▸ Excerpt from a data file
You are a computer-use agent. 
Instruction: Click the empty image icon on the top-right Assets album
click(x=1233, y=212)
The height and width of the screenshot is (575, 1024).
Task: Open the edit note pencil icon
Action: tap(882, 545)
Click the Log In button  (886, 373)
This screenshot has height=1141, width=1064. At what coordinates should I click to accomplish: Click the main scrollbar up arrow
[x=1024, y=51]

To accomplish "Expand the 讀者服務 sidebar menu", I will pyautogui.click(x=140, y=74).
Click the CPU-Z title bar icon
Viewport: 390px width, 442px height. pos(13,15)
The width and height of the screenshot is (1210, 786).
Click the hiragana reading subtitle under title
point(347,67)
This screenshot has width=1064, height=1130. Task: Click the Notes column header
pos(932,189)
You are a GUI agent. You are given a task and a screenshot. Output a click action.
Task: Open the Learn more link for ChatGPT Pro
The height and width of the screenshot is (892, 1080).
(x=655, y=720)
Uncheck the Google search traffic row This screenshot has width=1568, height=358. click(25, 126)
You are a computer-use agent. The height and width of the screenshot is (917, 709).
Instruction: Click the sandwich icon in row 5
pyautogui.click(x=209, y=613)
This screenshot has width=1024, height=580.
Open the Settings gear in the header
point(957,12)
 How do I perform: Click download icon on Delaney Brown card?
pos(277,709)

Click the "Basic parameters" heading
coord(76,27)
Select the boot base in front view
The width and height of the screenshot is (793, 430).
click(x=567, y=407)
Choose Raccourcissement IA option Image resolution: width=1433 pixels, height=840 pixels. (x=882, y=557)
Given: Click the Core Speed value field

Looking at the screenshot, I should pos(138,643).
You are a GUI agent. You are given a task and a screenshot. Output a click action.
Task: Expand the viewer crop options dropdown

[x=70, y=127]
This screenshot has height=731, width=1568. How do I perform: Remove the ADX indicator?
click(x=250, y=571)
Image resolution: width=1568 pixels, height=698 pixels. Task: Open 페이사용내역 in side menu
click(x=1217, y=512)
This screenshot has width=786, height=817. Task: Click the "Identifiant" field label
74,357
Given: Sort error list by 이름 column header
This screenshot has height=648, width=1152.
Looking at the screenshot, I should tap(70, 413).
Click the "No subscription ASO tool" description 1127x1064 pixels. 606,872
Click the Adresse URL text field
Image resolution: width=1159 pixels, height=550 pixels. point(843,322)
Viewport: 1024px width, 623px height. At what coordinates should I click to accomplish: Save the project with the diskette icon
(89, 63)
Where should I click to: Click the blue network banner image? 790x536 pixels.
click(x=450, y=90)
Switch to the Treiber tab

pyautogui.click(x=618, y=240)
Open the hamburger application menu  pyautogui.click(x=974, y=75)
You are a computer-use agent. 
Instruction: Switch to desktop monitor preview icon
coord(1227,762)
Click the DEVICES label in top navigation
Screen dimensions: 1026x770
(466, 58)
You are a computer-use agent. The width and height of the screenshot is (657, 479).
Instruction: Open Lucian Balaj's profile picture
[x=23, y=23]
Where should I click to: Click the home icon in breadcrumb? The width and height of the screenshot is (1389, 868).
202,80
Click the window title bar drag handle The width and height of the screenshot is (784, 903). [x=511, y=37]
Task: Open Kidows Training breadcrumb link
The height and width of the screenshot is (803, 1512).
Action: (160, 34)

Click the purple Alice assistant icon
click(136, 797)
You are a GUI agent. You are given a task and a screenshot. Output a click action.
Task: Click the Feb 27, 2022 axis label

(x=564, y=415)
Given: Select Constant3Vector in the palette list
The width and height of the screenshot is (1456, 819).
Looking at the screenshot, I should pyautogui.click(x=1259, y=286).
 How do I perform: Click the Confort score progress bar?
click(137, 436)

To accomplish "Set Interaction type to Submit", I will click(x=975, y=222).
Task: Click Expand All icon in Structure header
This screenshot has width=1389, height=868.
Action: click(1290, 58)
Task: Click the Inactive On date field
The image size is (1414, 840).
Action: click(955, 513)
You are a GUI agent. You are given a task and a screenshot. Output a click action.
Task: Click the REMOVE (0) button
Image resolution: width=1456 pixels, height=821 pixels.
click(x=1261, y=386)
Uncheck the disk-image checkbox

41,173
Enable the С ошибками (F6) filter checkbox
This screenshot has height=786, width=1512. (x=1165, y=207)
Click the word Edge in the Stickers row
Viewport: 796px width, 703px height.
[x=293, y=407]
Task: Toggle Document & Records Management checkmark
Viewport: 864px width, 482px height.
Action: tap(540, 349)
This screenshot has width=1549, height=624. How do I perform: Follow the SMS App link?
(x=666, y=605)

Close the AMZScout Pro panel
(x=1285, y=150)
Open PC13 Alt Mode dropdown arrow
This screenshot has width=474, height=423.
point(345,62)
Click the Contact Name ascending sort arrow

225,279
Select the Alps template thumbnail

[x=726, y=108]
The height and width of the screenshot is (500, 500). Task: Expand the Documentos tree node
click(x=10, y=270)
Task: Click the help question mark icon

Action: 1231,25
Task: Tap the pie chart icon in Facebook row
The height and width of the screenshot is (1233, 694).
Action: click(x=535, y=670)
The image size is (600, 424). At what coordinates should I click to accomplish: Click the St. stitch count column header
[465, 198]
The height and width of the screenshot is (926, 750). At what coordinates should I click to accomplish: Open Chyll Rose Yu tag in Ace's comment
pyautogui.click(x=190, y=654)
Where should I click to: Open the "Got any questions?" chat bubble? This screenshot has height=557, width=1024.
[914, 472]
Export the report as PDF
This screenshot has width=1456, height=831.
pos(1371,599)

▸ Exercise aim
Render each line of the records above as a Markdown table with the columns No. and Line. Number the rows in order and omit blank lines.

▸ Output
| No. | Line |
|---|---|
| 1 | You are a computer-use agent.  |
| 2 | Instruction: Click the empty image icon on the top-right Assets album |
| 3 | click(x=1233, y=212) |
| 4 | The height and width of the screenshot is (575, 1024). |
| 5 | Task: Open the edit note pencil icon |
| 6 | Action: tap(882, 545) |
| 7 | Click the Log In button  (886, 373) |
| 8 | This screenshot has height=1141, width=1064. At what coordinates should I click to accomplish: Click the main scrollbar up arrow |
| 9 | [x=1024, y=51] |
| 10 | To accomplish "Expand the 讀者服務 sidebar menu", I will pyautogui.click(x=140, y=74). |
| 11 | Click the CPU-Z title bar icon |
| 12 | Viewport: 390px width, 442px height. pos(13,15) |
| 13 | The width and height of the screenshot is (1210, 786). |
| 14 | Click the hiragana reading subtitle under title |
| 15 | point(347,67) |
| 16 | This screenshot has width=1064, height=1130. Task: Click the Notes column header |
| 17 | pos(932,189) |
| 18 | You are a GUI agent. You are given a task and a screenshot. Output a click action. |
| 19 | Task: Open the Learn more link for ChatGPT Pro |
| 20 | The height and width of the screenshot is (892, 1080). |
| 21 | (x=655, y=720) |
| 22 | Uncheck the Google search traffic row This screenshot has width=1568, height=358. click(25, 126) |
| 23 | You are a computer-use agent. The height and width of the screenshot is (917, 709). |
| 24 | Instruction: Click the sandwich icon in row 5 |
| 25 | pyautogui.click(x=209, y=613) |
| 26 | This screenshot has width=1024, height=580. |
| 27 | Open the Settings gear in the header |
| 28 | point(957,12) |
| 29 |  How do I perform: Click download icon on Delaney Brown card? |
| 30 | pos(277,709) |
| 31 | Click the "Basic parameters" heading |
| 32 | coord(76,27) |
| 33 | Select the boot base in front view |
| 34 | The width and height of the screenshot is (793, 430). |
| 35 | click(x=567, y=407) |
| 36 | Choose Raccourcissement IA option Image resolution: width=1433 pixels, height=840 pixels. (x=882, y=557) |
| 37 | Given: Click the Core Speed value field |
| 38 | Looking at the screenshot, I should pos(138,643). |
| 39 | You are a GUI agent. You are given a task and a screenshot. Output a click action. |
| 40 | Task: Expand the viewer crop options dropdown |
| 41 | [x=70, y=127] |
| 42 | This screenshot has height=731, width=1568. How do I perform: Remove the ADX indicator? |
| 43 | click(x=250, y=571) |
| 44 | Image resolution: width=1568 pixels, height=698 pixels. Task: Open 페이사용내역 in side menu |
| 45 | click(x=1217, y=512) |
| 46 | This screenshot has width=786, height=817. Task: Click the "Identifiant" field label |
| 47 | 74,357 |
| 48 | Given: Sort error list by 이름 column header |
| 49 | This screenshot has height=648, width=1152. |
| 50 | Looking at the screenshot, I should tap(70, 413). |
| 51 | Click the "No subscription ASO tool" description 1127x1064 pixels. 606,872 |
| 52 | Click the Adresse URL text field |
| 53 | Image resolution: width=1159 pixels, height=550 pixels. point(843,322) |
| 54 | Viewport: 1024px width, 623px height. At what coordinates should I click to accomplish: Save the project with the diskette icon |
| 55 | (89, 63) |
| 56 | Where should I click to: Click the blue network banner image? 790x536 pixels. |
| 57 | click(x=450, y=90) |
| 58 | Switch to the Treiber tab |
| 59 | pyautogui.click(x=618, y=240) |
| 60 | Open the hamburger application menu  pyautogui.click(x=974, y=75) |
| 61 | You are a computer-use agent.  |
| 62 | Instruction: Switch to desktop monitor preview icon |
| 63 | coord(1227,762) |
| 64 | Click the DEVICES label in top navigation |
| 65 | Screen dimensions: 1026x770 |
| 66 | (466, 58) |
| 67 | You are a computer-use agent. The width and height of the screenshot is (657, 479). |
| 68 | Instruction: Open Lucian Balaj's profile picture |
| 69 | [x=23, y=23] |
| 70 | Where should I click to: Click the home icon in breadcrumb? The width and height of the screenshot is (1389, 868). |
| 71 | 202,80 |
| 72 | Click the window title bar drag handle The width and height of the screenshot is (784, 903). [x=511, y=37] |
| 73 | Task: Open Kidows Training breadcrumb link |
| 74 | The height and width of the screenshot is (803, 1512). |
| 75 | Action: (160, 34) |
| 76 | Click the purple Alice assistant icon |
| 77 | click(136, 797) |
| 78 | You are a GUI agent. You are given a task and a screenshot. Output a click action. |
| 79 | Task: Click the Feb 27, 2022 axis label |
| 80 | (x=564, y=415) |
| 81 | Given: Select Constant3Vector in the palette list |
| 82 | The width and height of the screenshot is (1456, 819). |
| 83 | Looking at the screenshot, I should pyautogui.click(x=1259, y=286). |
| 84 |  How do I perform: Click the Confort score progress bar? |
| 85 | click(137, 436) |
| 86 | To accomplish "Set Interaction type to Submit", I will click(x=975, y=222). |
| 87 | Task: Click Expand All icon in Structure header |
| 88 | This screenshot has width=1389, height=868. |
| 89 | Action: click(1290, 58) |
| 90 | Task: Click the Inactive On date field |
| 91 | The image size is (1414, 840). |
| 92 | Action: click(955, 513) |
| 93 | You are a GUI agent. You are given a task and a screenshot. Output a click action. |
| 94 | Task: Click the REMOVE (0) button |
| 95 | Image resolution: width=1456 pixels, height=821 pixels. |
| 96 | click(x=1261, y=386) |
| 97 | Uncheck the disk-image checkbox |
| 98 | 41,173 |
| 99 | Enable the С ошибками (F6) filter checkbox |
| 100 | This screenshot has height=786, width=1512. (x=1165, y=207) |
| 101 | Click the word Edge in the Stickers row |
| 102 | Viewport: 796px width, 703px height. |
| 103 | [x=293, y=407] |
| 104 | Task: Toggle Document & Records Management checkmark |
| 105 | Viewport: 864px width, 482px height. |
| 106 | Action: tap(540, 349) |
| 107 | This screenshot has width=1549, height=624. How do I perform: Follow the SMS App link? |
| 108 | (x=666, y=605) |
| 109 | Close the AMZScout Pro panel |
| 110 | (x=1285, y=150) |
| 111 | Open PC13 Alt Mode dropdown arrow |
| 112 | This screenshot has width=474, height=423. |
| 113 | point(345,62) |
| 114 | Click the Contact Name ascending sort arrow |
| 115 | 225,279 |
| 116 | Select the Alps template thumbnail |
| 117 | [x=726, y=108] |
| 118 | The height and width of the screenshot is (500, 500). Task: Expand the Documentos tree node |
| 119 | click(x=10, y=270) |
| 120 | Task: Click the help question mark icon |
| 121 | Action: 1231,25 |
| 122 | Task: Tap the pie chart icon in Facebook row |
| 123 | The height and width of the screenshot is (1233, 694). |
| 124 | Action: click(x=535, y=670) |
| 125 | The image size is (600, 424). At what coordinates should I click to accomplish: Click the St. stitch count column header |
| 126 | [465, 198] |
| 127 | The height and width of the screenshot is (926, 750). At what coordinates should I click to accomplish: Open Chyll Rose Yu tag in Ace's comment |
| 128 | pyautogui.click(x=190, y=654) |
| 129 | Where should I click to: Open the "Got any questions?" chat bubble? This screenshot has height=557, width=1024. |
| 130 | [914, 472] |
| 131 | Export the report as PDF |
| 132 | This screenshot has width=1456, height=831. |
| 133 | pos(1371,599) |